Smart technology and innovative solutions are increasingly needed to enable the sustainable and climate-resilient growth of urban conglomerates. The development of data collection systems, cloud computing, the Internet of Things (IoT), 3D modelling, and Artificial Intelligence (AI) paved the way to a new way of managing cities through digital twin cities.

Basically, a digital twin is a virtual digital model that corresponds to the physical object in the real world. When applied to a city, it allows to replicate and correlate a number of factors and systems such as the physical environment, available natural resources, infrastructure and transportation, public services, and more. The idea behind it is to tackle severe issues such as resource depletion, environmental pollution, traffic congestion, or public security, thus promoting more sustainable and livable communities.

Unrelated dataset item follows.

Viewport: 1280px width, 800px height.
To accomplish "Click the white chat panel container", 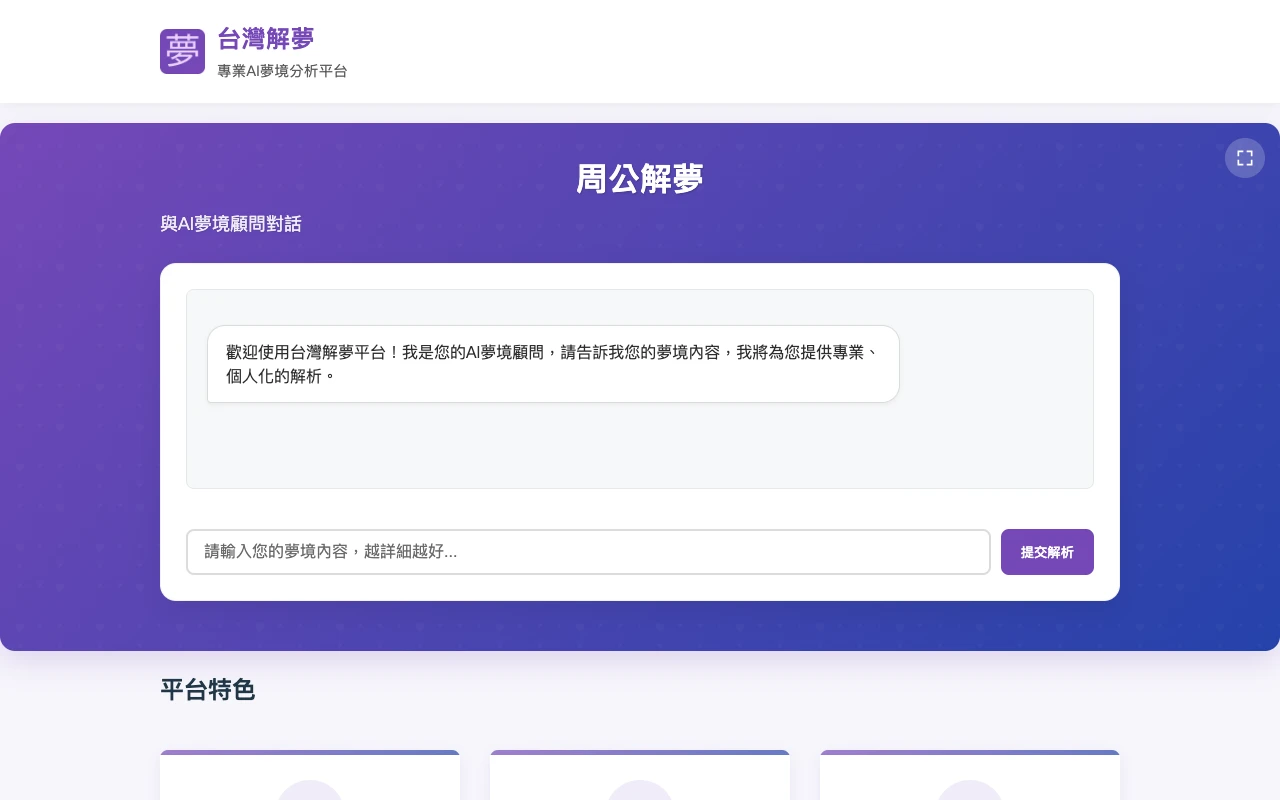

Digital twin cities represent a booming market. According to Marketsandmarkets, the global digital twin market will reach $48.2 billion by 2026; China alone is expected to reach $17.3 billion by 2025. Despite the resounding hype, the concept is still in its early stages and many projects are still in the planning phases.

The recently published reportDigital Twin Cities: Key Insights and Recommendations” by the World Economic Forum and China Academy of Information and Communication Technology bring together some ideas and best practices to help optimize the planning, design, development and use of digital twin platforms in cities. The report refers to the SODPA model and discusses the five key elements of digital twin cities: (1) Strategy and talent development, (2) Operation and business, (3) Data and infrastructure, (4) Platform and technology, and (5) Application and scenario.

The report defines data as the ‘content of a digital twin city’, the essential component to have an accurate and granular view of urban systems. Having a reliable network infrastructure with smart sensors to collect and transmit relevant field information is indeed the precondition upon which a digital twin city operates – exactly as the neural network and neurons allow the human body to sense what happens inside and outside it.

Think of urban mobility. Digital twin models aggregate data about environmental conditions, operating transportation systems, road and traffic conditions, etc. and overlap them with geographic information systems (GIS) to create a virtual live map of the city’s transport network. This empowers data-driven decisions on route planning, traffic management, and emergency intervention when and where needed.

The above-mentioned report warns city managers not to imagine digital twin cities as a mere amalgamation of data: they are a dynamic and digital replication of cites, providing a more holistic and actionable view of urban communities.

Digital twin cities bring together the physical and digital worlds to unleash new ways of managing urban areas. They have the potential to transform cities into more intelligent entities, leading to high-quality urban development and sustainable growth.